ADAMS: Look at the full picture

Steve Adams

Alcohol is a powerful thing — and so can be a young person’s sense of invulnerability. When combined, they can yield some pretty horrible results.

Inarguably, the worst of these results is the death of an innocent person like Kelly Laughery. The young woman, while a sophomore at Iowa State, was struck and killed Dec. 3, 2005, by a vehicle driven by Shanda Munn, a former ISU student, who was drunk.

In Thursday and Friday issues of The Daily last week, many of you likely read about this tragedy. If you did, you would have first read the vivid description of the night’s events and viewed the timeline of the accident, paired with a powerful follow-up piece in which Munn opened up about her mistake and how she is, admirably, now trying to keep other people  from making the same choices she did.    

But a third part to this story — what I would argue is the most important part, both for the ISU community as a whole and especially those students who have or have at least considered driving drunk — is missing: the part about Laughery and the great promise her life held.
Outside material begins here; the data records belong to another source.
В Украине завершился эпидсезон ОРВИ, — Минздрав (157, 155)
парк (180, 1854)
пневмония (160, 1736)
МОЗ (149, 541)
The part about how, as the Web site tribute to her states, “She was the glue that held her friends together. They all seemed to gravitate toward her and could count on her for support, encouragement and for some humor in their day.”

The part about how, during her senior year of high school, she logged more than 900 hours of community service for AmeriCorps, committing her attention and energy tirelessly in support of the 4-H pledge, “Make the world a better place.” In recognition of her dedication, she received the Christina Hixon Scholarship from Iowa State.

The part about how Kelly “made the most [of] every day… was energetic, enthusiastic about life, giving and loving, with a smile that would light up a room… and was always encouraging others to do their best and to be involved.”

Taken together, these parts paint a picture of a young woman who was undoubtedly primed to go forth from Iowa State to positively influence those around her — this is the picture we need to see.

We need to see this because, like it or not, we are all would-be drunk drivers. Whether 21 or younger, as college students we can all get our hands on alcohol, can all get behind the wheel of our car or a friend’s, and can all make the same mistake as Munn.

Like those with Munn that night, we can all also be enablers of drunk driving, allowing our friends to put themselves and others in danger because we foolishly worry about getting into a fight with them or are perhaps too drunk to recognize what’s going on.

Reading and thinking about the lives of the individual victims of drunk driving, however, is what can make us think twice before getting into the car ourselves or shrugging it off when another does.

Knowing that, according to the Centers for Disease and Control and Prevention [CDC], some 11,773 people — or 32 people a day — died in alcohol-related crashes in 2008 can help us keep this thought in our minds.

Recognizing that, also according to the CDC, more than 1.4 million people driving under the influence of alcohol or narcotics were arrested last year is helpful, given that self-interested individuals might fear losing their licenses or going to jail.

But this may not be enough. As the CDC reminds, there were an estimated 159 million incidents of self-reported alcohol-impaired driving in 2008, meaning that less than 1 percent of drivers under the influence of alcohol or narcotics are actually arrested.

Therefore, it is the act of reminding ourselves of the ultimate consequence, taking another’s life and extinguishing all the possibilities that it held, that is likely the most effective method to not make a life-threatening mistake.

If Munn had given one second’s thought to the type of tragedy that drunk driving does not often, but can always, cause — the loss of a life like Laughery’s — and the unparalleled weight of lifelong guilt that such a tragedy should always create, perhaps we wouldn’t be reading about and remembering this horrible crime today.

As hard as it is when something this horrible happens, we need to read the full, sad story — the story of what was lost. The awareness of the full consequences of a harmful action provides the best chance to prevent these tragedies from happening.

Steve Adams is a graduate student in journalism and mass communication from Annapolis, Md.